Not only are there more than 100 companies that are collecting data on us, making it practically impossible to sort good from bad, but there are key unresolved issues about how we relate to our digital selves and the machines through which they are expressed.
At the heart of the problem is that we increasingly live two lives: a physical one in which your name, social security number, passport number, and driver's license are your main identity markers, and one digital, in which you have dozens of identity markers, which are known to you and me as cookies. These markers allow data gatherers to keep tabs on you without your name. Those cookie numbers, which are known only to the entities that assigned them to you, are persistent markers of who you are, but they remain unattached to your physical identity through your name. There is a (thin) wall between the self that buys health insurance and the self that searches for health-related information online.

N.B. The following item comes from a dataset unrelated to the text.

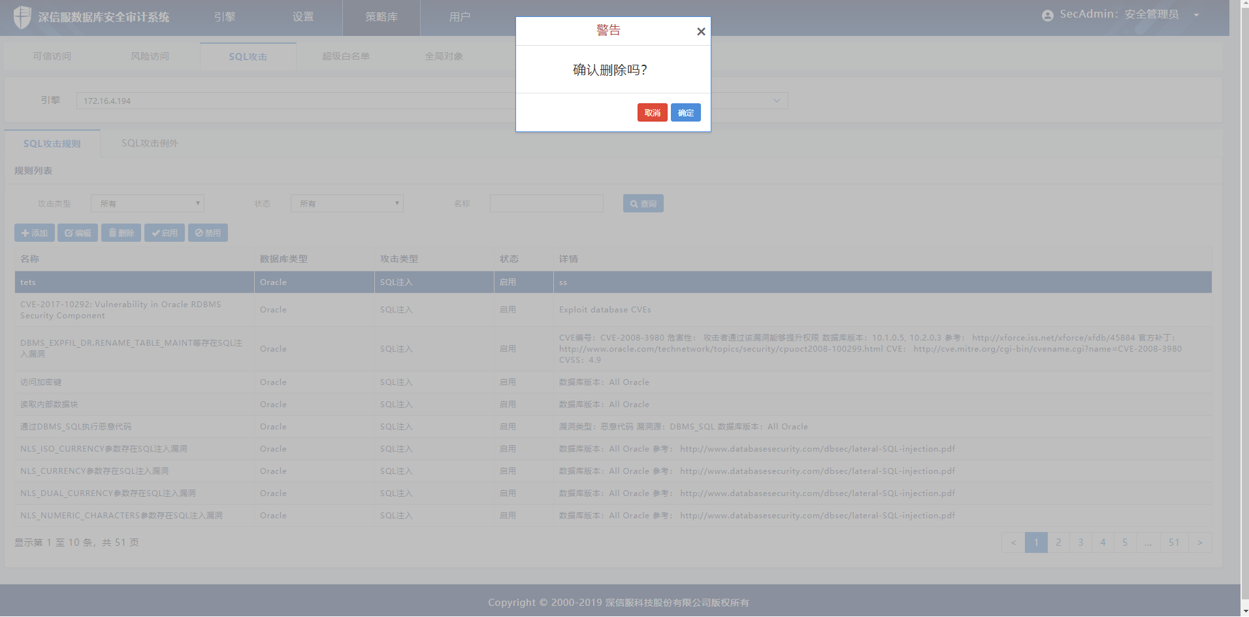Screen dimensions: 1249x617
Task: Click the 启用 enable checkmark button
Action: click(x=165, y=233)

For real-time advertising bidding, in which audiences are being served ads that were purchased milliseconds *after* users arrive at a webpage, ad services "match cookies," so that both sides know who a user is. While that information may not be stored by both companies, i.e. it's not added to a user's persistent file, it means that the walls between online data selves are falling away quickly. Everyone can know who you are, even if they call you by a different number.
Furthermore, many companies are just out there collecting data to sell to other companies. Anyone can combine multiple databases together into a fully fleshed out digital portrait. As a Wall Street Journal investigation put it, data companies are "transforming the Internet into a place where people are becoming anonymous in name only." Joe Turow, who recently published a book on online privacy, had even stronger words.
If a company can follow your behavior in the digital environment -- an environment that potentially includes your mobile phone and television set -- its claim that you are "anonymous" is meaningless. That is particularly true when firms intermittently add off-line information such as shopping patterns and the value of your house to their online data and then simply strip the name and address to make it "anonymous." It matters little if your name is John Smith, Yesh Mispar, or 3211466. The persistence of information about you will lead firms to act based on what they know, share, and care about you, whether you know it is happening or not.
Militating against this collapse of privacy is a protection embedded in the very nature of the online advertising system. No person could ever actually look over the world's web tracks. It would be too expensive and even if you had all the human laborers in the world, they couldn't do the math fast enough to constantly recalculate web surfers' value to advertisers. So, machines are the ones that do all of the work.
When new technologies come up against our expectations of privacy, I think it's helpful to make a real-world analogy. But we just do not have an adequate understanding of anonymity in a world where machines can parse all of our behavior without human oversight. Most obviously, with the machine, you have more privacy than if a person were watching your clickstreams, picking up collateral knowledge. A human could easily apply analytical reasoning skills to figure out who you were. And any human could use this data for unauthorized purposes. With our data-driven advertising world, we are relying on machines' current dumbness and inability to "know too much."
This is a double-edged sword. The current levels of machine intelligence insulate us from privacy catastrophe, so we let data be collected about us. But we know that this data is not going away and yet machine intelligence is growing rapidly. The results of this process are ineluctable. Left to their own devices, ad tracking firms will eventually be able to connect your various data selves. And then they will break down the name wall, if they are allowed to.
Your visit to this story probably generated data for 13 companies through our website. The great downside to this beautiful, free web that we have is that you have to sell your digital self in order to access it. If you'd like to stop data collection, take a look at Do Not Track Plus. It goes beyond Collusion and browser based controls in blocking data collection outright.
But I am ultimately unclear what I think about using these tools. Rhetorically, they imply that there will be technological solutions to these data collection problems. Undoubtedly, tech elites will use them. The problem is the vast majority of Internet users will never know what's churning beneath their browsers. And the advertising lobby is explicitly opposed to setting browser defaults for higher levels of "Do Not Track" privacy. There will be nothing to protect them from unwittingly giving away vast amounts of data about who they are.
On the other hand, these are the tools that allow websites to eke out a tiny bit more money than they otherwise would. I am all too aware of how difficult it is for media businesses to survive in this new environment. Sure, we could all throw up paywalls and try to make a lot more money from a lot fewer readers. But that would destroy what makes the web the unique resource in human history that it is. I want to keep the Internet healthy, which really does mean keeping money flowing from advertising.